- _What to do_
Each record below should be printed exactly as it was written.

- _Records to process_
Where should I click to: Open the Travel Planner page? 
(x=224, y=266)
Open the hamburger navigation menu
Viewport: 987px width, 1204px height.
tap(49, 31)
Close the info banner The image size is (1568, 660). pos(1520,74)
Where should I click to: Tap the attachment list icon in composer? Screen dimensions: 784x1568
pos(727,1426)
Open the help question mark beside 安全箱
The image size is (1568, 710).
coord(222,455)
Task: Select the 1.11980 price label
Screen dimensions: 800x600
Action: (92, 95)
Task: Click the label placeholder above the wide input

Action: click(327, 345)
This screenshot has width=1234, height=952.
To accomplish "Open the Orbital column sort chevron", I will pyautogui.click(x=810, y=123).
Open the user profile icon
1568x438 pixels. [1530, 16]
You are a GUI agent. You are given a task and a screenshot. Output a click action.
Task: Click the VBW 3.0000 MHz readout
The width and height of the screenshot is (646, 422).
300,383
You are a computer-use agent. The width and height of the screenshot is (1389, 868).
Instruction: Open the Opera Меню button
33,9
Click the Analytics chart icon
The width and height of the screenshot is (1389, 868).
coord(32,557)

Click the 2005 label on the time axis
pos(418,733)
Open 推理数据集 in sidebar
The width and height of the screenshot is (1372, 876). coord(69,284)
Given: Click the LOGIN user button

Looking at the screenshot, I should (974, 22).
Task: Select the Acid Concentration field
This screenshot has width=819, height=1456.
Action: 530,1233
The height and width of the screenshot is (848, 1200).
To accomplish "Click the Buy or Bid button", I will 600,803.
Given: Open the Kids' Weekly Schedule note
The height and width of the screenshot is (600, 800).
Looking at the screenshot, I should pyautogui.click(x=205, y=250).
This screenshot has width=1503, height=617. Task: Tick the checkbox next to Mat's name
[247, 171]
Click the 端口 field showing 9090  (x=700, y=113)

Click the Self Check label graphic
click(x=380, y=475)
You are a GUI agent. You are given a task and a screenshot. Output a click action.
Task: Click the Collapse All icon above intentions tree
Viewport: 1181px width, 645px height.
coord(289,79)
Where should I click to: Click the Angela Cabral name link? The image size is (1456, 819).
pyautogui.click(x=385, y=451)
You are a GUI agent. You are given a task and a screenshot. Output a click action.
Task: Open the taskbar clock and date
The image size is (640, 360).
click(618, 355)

- _Task solution_
Where should I click to: Open the Travel Planner page? 
(x=224, y=266)
Open the hamburger navigation menu
Viewport: 987px width, 1204px height.
tap(49, 31)
Close the info banner The image size is (1568, 660). pos(1520,74)
Where should I click to: Tap the attachment list icon in composer? Screen dimensions: 784x1568
pos(727,1426)
Open the help question mark beside 安全箱
The image size is (1568, 710).
coord(222,455)
Task: Select the 1.11980 price label
Screen dimensions: 800x600
Action: (92, 95)
Task: Click the label placeholder above the wide input

Action: click(327, 345)
This screenshot has width=1234, height=952.
To accomplish "Open the Orbital column sort chevron", I will pyautogui.click(x=810, y=123).
Open the user profile icon
1568x438 pixels. [1530, 16]
You are a GUI agent. You are given a task and a screenshot. Output a click action.
Task: Click the VBW 3.0000 MHz readout
The width and height of the screenshot is (646, 422).
300,383
You are a computer-use agent. The width and height of the screenshot is (1389, 868).
Instruction: Open the Opera Меню button
33,9
Click the Analytics chart icon
The width and height of the screenshot is (1389, 868).
coord(32,557)

Click the 2005 label on the time axis
pos(418,733)
Open 推理数据集 in sidebar
The width and height of the screenshot is (1372, 876). coord(69,284)
Given: Click the LOGIN user button

Looking at the screenshot, I should (974, 22).
Task: Select the Acid Concentration field
This screenshot has width=819, height=1456.
Action: 530,1233
The height and width of the screenshot is (848, 1200).
To accomplish "Click the Buy or Bid button", I will 600,803.
Given: Open the Kids' Weekly Schedule note
The height and width of the screenshot is (600, 800).
Looking at the screenshot, I should pyautogui.click(x=205, y=250).
This screenshot has width=1503, height=617. Task: Tick the checkbox next to Mat's name
[247, 171]
Click the 端口 field showing 9090  (x=700, y=113)

Click the Self Check label graphic
click(x=380, y=475)
You are a GUI agent. You are given a task and a screenshot. Output a click action.
Task: Click the Collapse All icon above intentions tree
Viewport: 1181px width, 645px height.
coord(289,79)
Where should I click to: Click the Angela Cabral name link? The image size is (1456, 819).
pyautogui.click(x=385, y=451)
You are a GUI agent. You are given a task and a screenshot. Output a click action.
Task: Open the taskbar clock and date
The image size is (640, 360).
click(618, 355)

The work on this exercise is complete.